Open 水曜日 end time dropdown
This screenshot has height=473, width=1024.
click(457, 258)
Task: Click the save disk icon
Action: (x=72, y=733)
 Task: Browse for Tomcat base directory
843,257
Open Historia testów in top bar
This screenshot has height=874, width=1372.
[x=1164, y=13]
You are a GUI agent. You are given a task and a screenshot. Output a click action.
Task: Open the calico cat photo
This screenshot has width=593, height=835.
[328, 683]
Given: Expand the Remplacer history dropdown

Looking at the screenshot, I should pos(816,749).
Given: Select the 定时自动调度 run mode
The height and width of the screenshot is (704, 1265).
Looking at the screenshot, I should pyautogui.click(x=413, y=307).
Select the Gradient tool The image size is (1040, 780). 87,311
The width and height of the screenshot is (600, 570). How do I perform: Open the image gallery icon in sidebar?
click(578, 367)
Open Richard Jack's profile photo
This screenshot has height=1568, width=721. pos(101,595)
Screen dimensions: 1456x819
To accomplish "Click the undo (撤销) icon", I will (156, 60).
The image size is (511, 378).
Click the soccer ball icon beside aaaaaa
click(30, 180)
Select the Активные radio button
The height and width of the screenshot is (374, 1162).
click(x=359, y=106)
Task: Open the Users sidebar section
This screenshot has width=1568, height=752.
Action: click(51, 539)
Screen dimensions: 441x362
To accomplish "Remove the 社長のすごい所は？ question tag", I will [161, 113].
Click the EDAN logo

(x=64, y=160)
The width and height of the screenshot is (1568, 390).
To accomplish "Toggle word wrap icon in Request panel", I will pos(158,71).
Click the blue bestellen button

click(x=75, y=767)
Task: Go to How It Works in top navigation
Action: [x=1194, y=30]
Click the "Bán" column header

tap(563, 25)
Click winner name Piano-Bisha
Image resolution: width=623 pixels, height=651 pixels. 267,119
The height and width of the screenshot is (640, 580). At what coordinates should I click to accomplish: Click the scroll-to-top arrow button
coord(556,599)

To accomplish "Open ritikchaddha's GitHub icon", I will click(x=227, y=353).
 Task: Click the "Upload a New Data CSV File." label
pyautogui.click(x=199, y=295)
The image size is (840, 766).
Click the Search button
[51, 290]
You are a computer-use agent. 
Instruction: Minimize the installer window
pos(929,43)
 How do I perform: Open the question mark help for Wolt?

++++

** Goal of the exercise **
Copy the full listing verbatim.

** Task output **
Open 水曜日 end time dropdown
This screenshot has height=473, width=1024.
click(457, 258)
Task: Click the save disk icon
Action: (x=72, y=733)
 Task: Browse for Tomcat base directory
843,257
Open Historia testów in top bar
This screenshot has height=874, width=1372.
[x=1164, y=13]
You are a GUI agent. You are given a task and a screenshot. Output a click action.
Task: Open the calico cat photo
This screenshot has width=593, height=835.
[328, 683]
Given: Expand the Remplacer history dropdown

Looking at the screenshot, I should pos(816,749).
Given: Select the 定时自动调度 run mode
The height and width of the screenshot is (704, 1265).
Looking at the screenshot, I should pyautogui.click(x=413, y=307).
Select the Gradient tool The image size is (1040, 780). 87,311
The width and height of the screenshot is (600, 570). How do I perform: Open the image gallery icon in sidebar?
click(578, 367)
Open Richard Jack's profile photo
This screenshot has height=1568, width=721. pos(101,595)
Screen dimensions: 1456x819
To accomplish "Click the undo (撤销) icon", I will (156, 60).
The image size is (511, 378).
Click the soccer ball icon beside aaaaaa
click(30, 180)
Select the Активные radio button
The height and width of the screenshot is (374, 1162).
click(x=359, y=106)
Task: Open the Users sidebar section
This screenshot has width=1568, height=752.
Action: click(51, 539)
Screen dimensions: 441x362
To accomplish "Remove the 社長のすごい所は？ question tag", I will [161, 113].
Click the EDAN logo

(x=64, y=160)
The width and height of the screenshot is (1568, 390).
To accomplish "Toggle word wrap icon in Request panel", I will pos(158,71).
Click the blue bestellen button

click(x=75, y=767)
Task: Go to How It Works in top navigation
Action: [x=1194, y=30]
Click the "Bán" column header

tap(563, 25)
Click winner name Piano-Bisha
Image resolution: width=623 pixels, height=651 pixels. 267,119
The height and width of the screenshot is (640, 580). At what coordinates should I click to accomplish: Click the scroll-to-top arrow button
coord(556,599)

To accomplish "Open ritikchaddha's GitHub icon", I will click(x=227, y=353).
 Task: Click the "Upload a New Data CSV File." label
pyautogui.click(x=199, y=295)
The image size is (840, 766).
Click the Search button
[51, 290]
You are a computer-use agent. 
Instruction: Minimize the installer window
pos(929,43)
 How do I perform: Open the question mark help for Wolt?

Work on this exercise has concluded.